*WHAT YOU HAVE TO DO*. Convert these lines into a JSON list of strings with one string per line, omitting blank lines.

(Raw records)
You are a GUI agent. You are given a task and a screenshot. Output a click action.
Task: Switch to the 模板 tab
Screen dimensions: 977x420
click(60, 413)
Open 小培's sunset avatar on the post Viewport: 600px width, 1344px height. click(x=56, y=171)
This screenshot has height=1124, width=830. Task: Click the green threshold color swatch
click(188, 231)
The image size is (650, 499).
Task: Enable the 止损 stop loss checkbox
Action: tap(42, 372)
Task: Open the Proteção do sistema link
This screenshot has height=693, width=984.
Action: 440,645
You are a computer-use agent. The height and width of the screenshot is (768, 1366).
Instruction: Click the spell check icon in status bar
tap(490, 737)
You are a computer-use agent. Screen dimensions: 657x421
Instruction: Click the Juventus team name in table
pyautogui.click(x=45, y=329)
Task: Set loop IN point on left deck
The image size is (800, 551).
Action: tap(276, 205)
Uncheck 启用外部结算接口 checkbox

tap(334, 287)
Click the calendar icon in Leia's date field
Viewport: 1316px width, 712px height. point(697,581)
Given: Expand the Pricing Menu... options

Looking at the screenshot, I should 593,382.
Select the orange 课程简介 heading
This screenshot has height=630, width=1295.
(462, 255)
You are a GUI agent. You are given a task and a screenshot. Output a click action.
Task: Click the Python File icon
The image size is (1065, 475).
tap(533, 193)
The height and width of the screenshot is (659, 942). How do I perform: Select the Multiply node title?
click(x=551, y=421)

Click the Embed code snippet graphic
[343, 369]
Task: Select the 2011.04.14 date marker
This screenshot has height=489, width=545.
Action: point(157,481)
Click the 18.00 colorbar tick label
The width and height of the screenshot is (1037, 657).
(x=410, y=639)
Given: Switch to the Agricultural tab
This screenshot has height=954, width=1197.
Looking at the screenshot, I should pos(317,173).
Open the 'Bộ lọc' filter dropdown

*EXERCISE ANSWER*.
[
  "You are a GUI agent. You are given a task and a screenshot. Output a click action.",
  "Task: Switch to the 模板 tab",
  "Screen dimensions: 977x420",
  "click(60, 413)",
  "Open 小培's sunset avatar on the post Viewport: 600px width, 1344px height. click(x=56, y=171)",
  "This screenshot has height=1124, width=830. Task: Click the green threshold color swatch",
  "click(188, 231)",
  "The image size is (650, 499).",
  "Task: Enable the 止损 stop loss checkbox",
  "Action: tap(42, 372)",
  "Task: Open the Proteção do sistema link",
  "This screenshot has height=693, width=984.",
  "Action: 440,645",
  "You are a computer-use agent. The height and width of the screenshot is (768, 1366).",
  "Instruction: Click the spell check icon in status bar",
  "tap(490, 737)",
  "You are a computer-use agent. Screen dimensions: 657x421",
  "Instruction: Click the Juventus team name in table",
  "pyautogui.click(x=45, y=329)",
  "Task: Set loop IN point on left deck",
  "The image size is (800, 551).",
  "Action: tap(276, 205)",
  "Uncheck 启用外部结算接口 checkbox",
  "tap(334, 287)",
  "Click the calendar icon in Leia's date field",
  "Viewport: 1316px width, 712px height. point(697,581)",
  "Given: Expand the Pricing Menu... options",
  "Looking at the screenshot, I should 593,382.",
  "Select the orange 课程简介 heading",
  "This screenshot has height=630, width=1295.",
  "(462, 255)",
  "You are a GUI agent. You are given a task and a screenshot. Output a click action.",
  "Task: Click the Python File icon",
  "The image size is (1065, 475).",
  "tap(533, 193)",
  "The height and width of the screenshot is (659, 942). How do I perform: Select the Multiply node title?",
  "click(x=551, y=421)",
  "Click the Embed code snippet graphic",
  "[343, 369]",
  "Task: Select the 2011.04.14 date marker",
  "This screenshot has height=489, width=545.",
  "Action: point(157,481)",
  "Click the 18.00 colorbar tick label",
  "The width and height of the screenshot is (1037, 657).",
  "(x=410, y=639)",
  "Given: Switch to the Agricultural tab",
  "This screenshot has height=954, width=1197.",
  "Looking at the screenshot, I should pos(317,173).",
  "Open the 'Bộ lọc' filter dropdown"
]